Burbuja inmobiliaria: 8 frases que se han convertido en mentira

En la última burbuja inmobiliaria de España, fueron muchos políticos, banqueros, empresarios incluso personas comunes de la calle, los que alimentaron la idea errónea de que “la vivienda nunca baja”.

Junto a esta frase, se repitieron muchos otros tópicos para que muchas personas se lanzaran a comprar inmuebles incluso en el punto álgido de los precios. En este vídeo vamos a recordar ocho de estas frases, cuáles con el tiempo se han quedado obsoletas y se han convertido en mentira.

Quien no comprara una vivienda era considerado tonto, por gran parte de la sociedad.

Ni todos los que compraron casa a lo largo de las últimas décadas tomaron una decisión equivocada, ni todos los que vivan de alquiler toda su vida estarán ante la decisión idónea. No hay verdades absolutas.

A continuación, vamos a repasar estas frases inmobiliarias o pensamientos erróneos:

1) “Alquilar es tirar el dinero”

Los que optaron por vivir en alquiler los últimos años de la burbuja española, han visto cómo han caído los precios de compra y de alquiler en el último periodo.

Muchas familias han visto la caída de la valoración de su vivienda hasta 50% en muchos casos, perdiendo miles de euros que ahora tendrían, de haber vivido de alquiler.

2) “El precio de la vivienda nunca baja”

Desgraciadamente para muchos, esta ha sido la gran mentira de las últimas décadas. Ahora suena a chiste, pero durante años fue grabada a fuego en la mente de casi todos los españoles.
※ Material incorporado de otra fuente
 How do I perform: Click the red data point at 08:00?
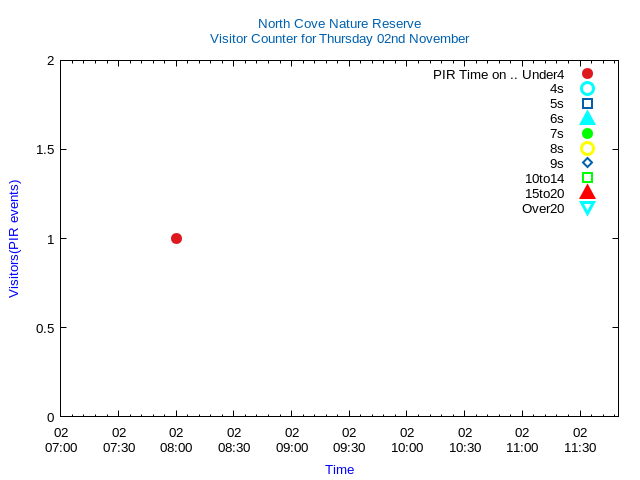[x=176, y=238]
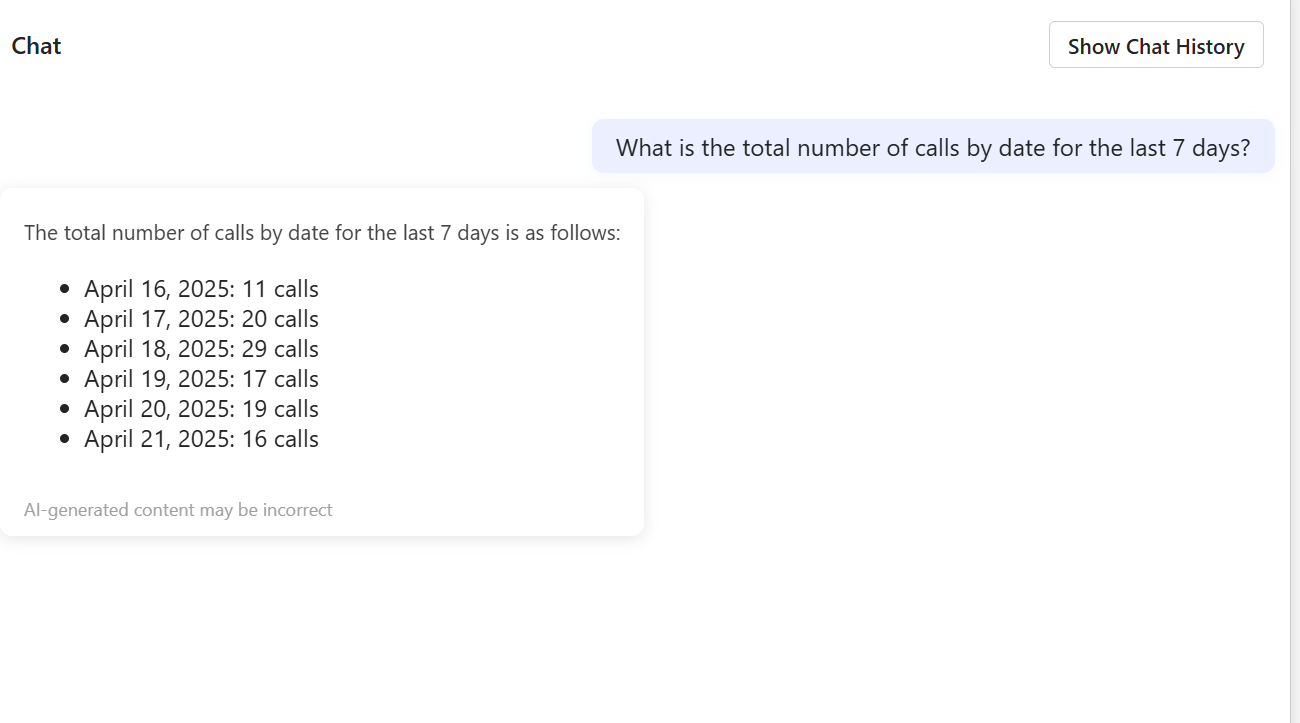
Task: Select the April 19, 2025 list entry
Action: pos(201,379)
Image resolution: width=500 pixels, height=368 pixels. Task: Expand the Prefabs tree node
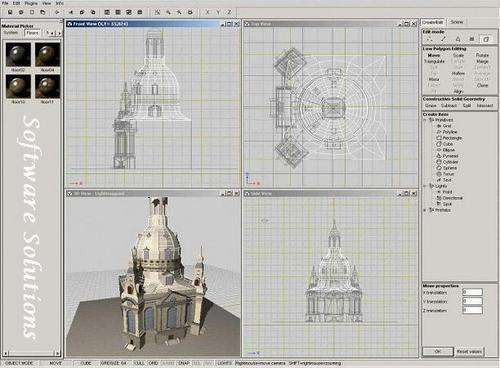click(425, 210)
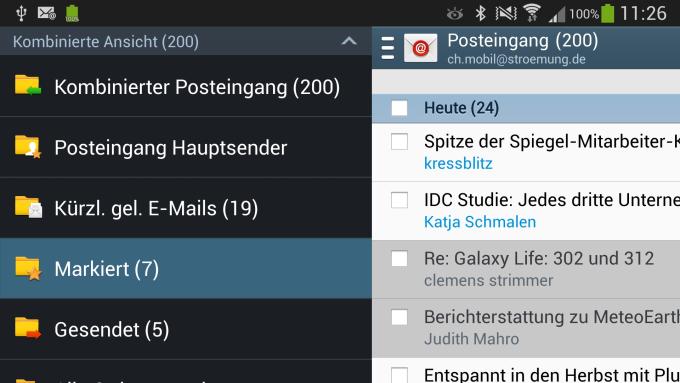This screenshot has height=383, width=680.
Task: Open the Berichterstattung zu MeteoEarth email
Action: (526, 327)
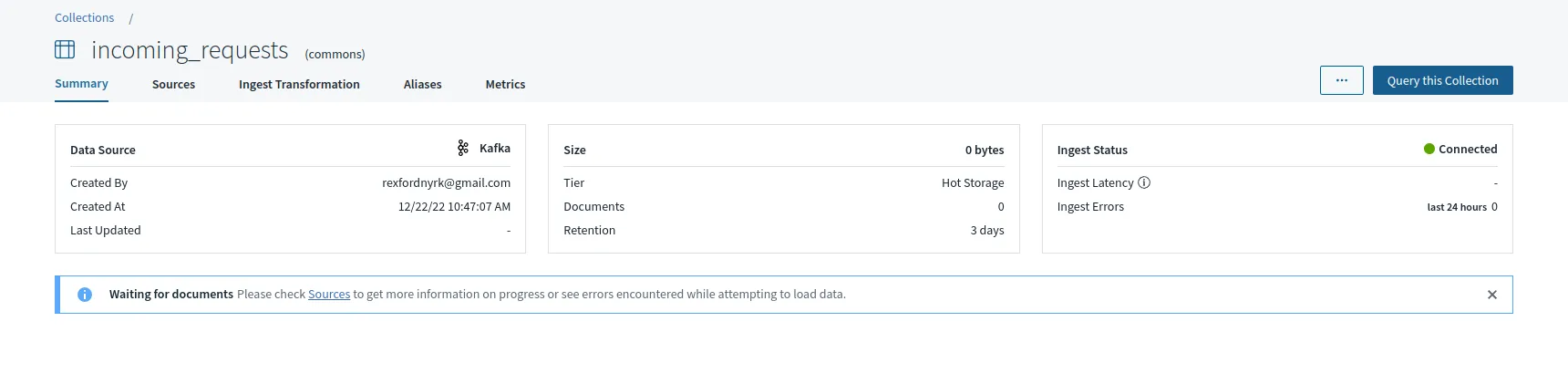1568x384 pixels.
Task: Click the collection table icon beside incoming_requests
Action: pos(65,49)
El tiempo ha demostrado que la vivienda, como cualquier inversión, puede caer y mucho.

3) “No voy a vender por menos de lo que me costó”

Esta frase ha sido motivo de bancarrota para muchas familias, que por no vender hace algunos años por debajo del precio de coste se han visto condenados al embargo de su vivienda.

Bajar el precio es un paso duro porque supone reconocer un error, pero es también necesario si se quiere vender la vivienda. Siempre es mejor equivocarse una vez y rectificar, que equivocarse dos veces.

4) “La vivienda siempre sube a largo plazo”

Es cierto, que en numerosos países la vivienda siempre ha acabado recuperándose de crisis anteriores, pero también es cierto que existen países donde el precio de la vivienda no se ha recuperado después de grandes burbujas, como en Japón.

Por consiguiente, esta frase es otro mito.

5) “Nunca se verán rebajas del 30% o del 40%, antes se lo regalo al banco”

Esta frase y varios enunciados parecidos se escucharon del lobby inmobiliario español, g-14 que agrupa las principales inmobiliarias cotizadas.

Con los datos estadísticos ya se han confirmado esas bajadas o mayores bajadas, en muchas áreas.

6) “No voy a vender por menos de la hipoteca”

Hay pisos semejantes en el mercado a precios muy diferentes, ya que quizás uno abrió una hipoteca por el 80% del precio del bien raíz y ha ido amortizando, y otro por el 120% y apenas ha quitado hipoteca. Esto hace que a uno le quede poca hipoteca y pueda ser más competitivo en el precio y el otro no.

Sin embargo, muchas personas han vendido por debajo del precio de la hipoteca porque han visto que el precio podría bajar más y mejor quitarse gran parte de la deuda que seguir con todo encima. Sentarse a analizar la situación y hablar con el banco de forma clara es la mejor solución.

7) “Dan hipoteca a todo el mundo”

Durante años, primero se elegía la casa y luego simplemente se firmaba la hipoteca. Era un proceso casi automático.

Sin embargo, la bola se hizo demasiado grande, los precios dejaron de subir y empezó el derrumbe. A día de hoy, conseguir una hipoteca es más difícil, hay que tener ahorros, comprar una casa a bajo precio y unos salarios recurrentes y asegurados.

8) “Mete los gastos, el coche y los muebles en la hipoteca”

Igual que había hipotecas para todos, también hubo hipoteca para todo. El grifo del dinero estaba abierto de forma constante y se formalizaron hipotecas muy por encima incluso del valor de la vivienda. Eran las hipotecas al 120% del valor del piso, donde además de la vivienda podías meter los gastos de la compra, el coche y los muebles.

Ahora, hay veces que ni por el 80% del precio de la vivienda se obtiene financiación y se obliga a los compradores a poner más dinero de su bolsillo.